**Dataset content**
-=-=-

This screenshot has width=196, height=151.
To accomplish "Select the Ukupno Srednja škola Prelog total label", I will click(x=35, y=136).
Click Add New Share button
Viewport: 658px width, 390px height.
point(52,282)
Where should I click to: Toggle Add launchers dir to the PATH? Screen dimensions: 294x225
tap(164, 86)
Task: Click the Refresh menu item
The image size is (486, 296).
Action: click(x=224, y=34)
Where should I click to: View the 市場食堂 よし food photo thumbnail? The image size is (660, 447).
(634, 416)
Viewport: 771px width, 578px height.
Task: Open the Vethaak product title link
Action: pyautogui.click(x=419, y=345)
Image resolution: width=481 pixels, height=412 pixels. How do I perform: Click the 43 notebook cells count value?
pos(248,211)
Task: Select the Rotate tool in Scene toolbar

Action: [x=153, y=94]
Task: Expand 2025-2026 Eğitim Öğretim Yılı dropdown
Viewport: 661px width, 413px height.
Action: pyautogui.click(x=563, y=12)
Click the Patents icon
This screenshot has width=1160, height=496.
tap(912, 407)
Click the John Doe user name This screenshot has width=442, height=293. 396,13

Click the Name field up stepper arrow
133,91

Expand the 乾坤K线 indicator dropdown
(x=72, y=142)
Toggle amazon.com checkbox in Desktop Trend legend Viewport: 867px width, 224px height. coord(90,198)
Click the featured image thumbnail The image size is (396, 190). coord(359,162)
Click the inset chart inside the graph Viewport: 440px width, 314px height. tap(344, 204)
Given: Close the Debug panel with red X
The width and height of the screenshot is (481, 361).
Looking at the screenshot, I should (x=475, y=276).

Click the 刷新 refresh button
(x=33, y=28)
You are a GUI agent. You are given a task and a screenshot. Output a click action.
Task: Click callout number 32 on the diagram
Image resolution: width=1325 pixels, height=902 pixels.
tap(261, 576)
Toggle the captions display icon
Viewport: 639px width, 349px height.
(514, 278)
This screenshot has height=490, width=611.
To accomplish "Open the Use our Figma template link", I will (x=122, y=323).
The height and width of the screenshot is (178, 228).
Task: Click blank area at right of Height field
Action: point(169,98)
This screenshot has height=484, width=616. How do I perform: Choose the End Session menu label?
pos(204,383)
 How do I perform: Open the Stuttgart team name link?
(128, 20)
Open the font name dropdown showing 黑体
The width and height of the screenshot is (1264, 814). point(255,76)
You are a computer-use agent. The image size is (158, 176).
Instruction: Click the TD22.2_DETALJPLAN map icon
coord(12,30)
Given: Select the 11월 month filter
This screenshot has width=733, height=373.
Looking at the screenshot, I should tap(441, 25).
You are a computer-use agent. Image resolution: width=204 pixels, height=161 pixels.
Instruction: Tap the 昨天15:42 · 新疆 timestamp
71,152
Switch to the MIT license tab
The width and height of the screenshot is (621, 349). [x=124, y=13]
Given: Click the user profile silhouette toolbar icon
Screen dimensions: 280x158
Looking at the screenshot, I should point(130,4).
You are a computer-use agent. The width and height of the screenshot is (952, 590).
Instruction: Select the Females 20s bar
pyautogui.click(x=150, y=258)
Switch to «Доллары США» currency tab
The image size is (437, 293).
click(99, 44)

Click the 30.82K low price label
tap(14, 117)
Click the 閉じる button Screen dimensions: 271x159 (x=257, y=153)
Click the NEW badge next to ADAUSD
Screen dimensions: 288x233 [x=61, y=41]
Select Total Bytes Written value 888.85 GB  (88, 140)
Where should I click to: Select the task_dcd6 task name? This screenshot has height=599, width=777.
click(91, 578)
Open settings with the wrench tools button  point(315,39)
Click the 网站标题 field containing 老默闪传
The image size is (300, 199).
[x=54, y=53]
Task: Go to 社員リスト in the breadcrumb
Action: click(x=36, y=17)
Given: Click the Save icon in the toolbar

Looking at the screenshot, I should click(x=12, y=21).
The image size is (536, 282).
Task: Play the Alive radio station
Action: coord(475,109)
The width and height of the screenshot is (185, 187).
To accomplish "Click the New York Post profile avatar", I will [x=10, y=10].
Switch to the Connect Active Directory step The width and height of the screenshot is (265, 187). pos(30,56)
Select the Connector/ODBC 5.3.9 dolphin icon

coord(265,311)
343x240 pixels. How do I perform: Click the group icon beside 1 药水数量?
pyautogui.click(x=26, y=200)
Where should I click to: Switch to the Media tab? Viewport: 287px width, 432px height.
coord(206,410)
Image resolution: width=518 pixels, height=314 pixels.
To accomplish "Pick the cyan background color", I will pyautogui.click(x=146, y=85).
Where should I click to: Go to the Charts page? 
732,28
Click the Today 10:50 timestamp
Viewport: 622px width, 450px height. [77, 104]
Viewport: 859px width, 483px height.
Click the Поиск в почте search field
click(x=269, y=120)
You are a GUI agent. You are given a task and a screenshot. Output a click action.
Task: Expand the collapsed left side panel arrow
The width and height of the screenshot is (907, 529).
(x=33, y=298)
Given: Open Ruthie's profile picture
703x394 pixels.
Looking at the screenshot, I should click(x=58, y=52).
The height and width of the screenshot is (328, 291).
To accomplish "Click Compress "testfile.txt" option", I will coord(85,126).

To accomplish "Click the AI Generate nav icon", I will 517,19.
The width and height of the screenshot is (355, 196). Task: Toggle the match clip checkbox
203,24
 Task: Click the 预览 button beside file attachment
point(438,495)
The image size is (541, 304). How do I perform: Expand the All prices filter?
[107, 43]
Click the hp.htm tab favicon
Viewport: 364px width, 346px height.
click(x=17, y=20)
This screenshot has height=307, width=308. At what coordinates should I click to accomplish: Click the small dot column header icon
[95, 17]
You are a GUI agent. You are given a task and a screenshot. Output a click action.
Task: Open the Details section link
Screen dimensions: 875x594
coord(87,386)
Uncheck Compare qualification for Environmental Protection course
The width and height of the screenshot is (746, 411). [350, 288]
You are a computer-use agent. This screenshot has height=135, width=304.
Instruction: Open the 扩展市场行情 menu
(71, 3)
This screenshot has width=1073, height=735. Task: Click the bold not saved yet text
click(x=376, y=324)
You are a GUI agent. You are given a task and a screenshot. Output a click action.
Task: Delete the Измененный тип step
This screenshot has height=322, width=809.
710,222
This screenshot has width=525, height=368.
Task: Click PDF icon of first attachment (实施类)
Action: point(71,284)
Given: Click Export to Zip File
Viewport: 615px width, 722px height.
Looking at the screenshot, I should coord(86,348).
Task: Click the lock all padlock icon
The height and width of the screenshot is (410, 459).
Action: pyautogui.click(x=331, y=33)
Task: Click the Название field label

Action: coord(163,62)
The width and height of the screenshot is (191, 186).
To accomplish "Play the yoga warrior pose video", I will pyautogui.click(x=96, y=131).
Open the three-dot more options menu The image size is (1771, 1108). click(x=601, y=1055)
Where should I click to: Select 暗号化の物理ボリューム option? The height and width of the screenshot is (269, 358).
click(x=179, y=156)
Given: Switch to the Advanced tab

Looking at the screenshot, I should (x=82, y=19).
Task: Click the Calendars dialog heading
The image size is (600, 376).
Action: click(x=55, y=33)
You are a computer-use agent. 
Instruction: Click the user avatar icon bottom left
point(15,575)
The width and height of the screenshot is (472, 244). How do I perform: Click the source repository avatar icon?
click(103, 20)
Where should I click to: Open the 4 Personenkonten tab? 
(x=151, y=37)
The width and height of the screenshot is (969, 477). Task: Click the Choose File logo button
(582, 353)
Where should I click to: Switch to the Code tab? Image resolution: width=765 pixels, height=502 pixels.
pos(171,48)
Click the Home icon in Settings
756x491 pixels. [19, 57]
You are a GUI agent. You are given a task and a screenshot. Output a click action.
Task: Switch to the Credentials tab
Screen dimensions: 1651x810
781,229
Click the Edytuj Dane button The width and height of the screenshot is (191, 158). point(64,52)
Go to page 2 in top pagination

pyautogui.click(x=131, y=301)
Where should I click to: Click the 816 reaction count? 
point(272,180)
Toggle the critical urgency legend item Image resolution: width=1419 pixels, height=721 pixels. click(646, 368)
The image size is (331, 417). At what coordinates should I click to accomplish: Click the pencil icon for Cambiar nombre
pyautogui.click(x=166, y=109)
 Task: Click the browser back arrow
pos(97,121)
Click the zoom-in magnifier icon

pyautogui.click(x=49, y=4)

-=-=-

**What you have to do**
Copy each line of the data above that holds "legend".

**Problem solution**
Toggle amazon.com checkbox in Desktop Trend legend Viewport: 867px width, 224px height. coord(90,198)
Toggle the critical urgency legend item Image resolution: width=1419 pixels, height=721 pixels. click(646, 368)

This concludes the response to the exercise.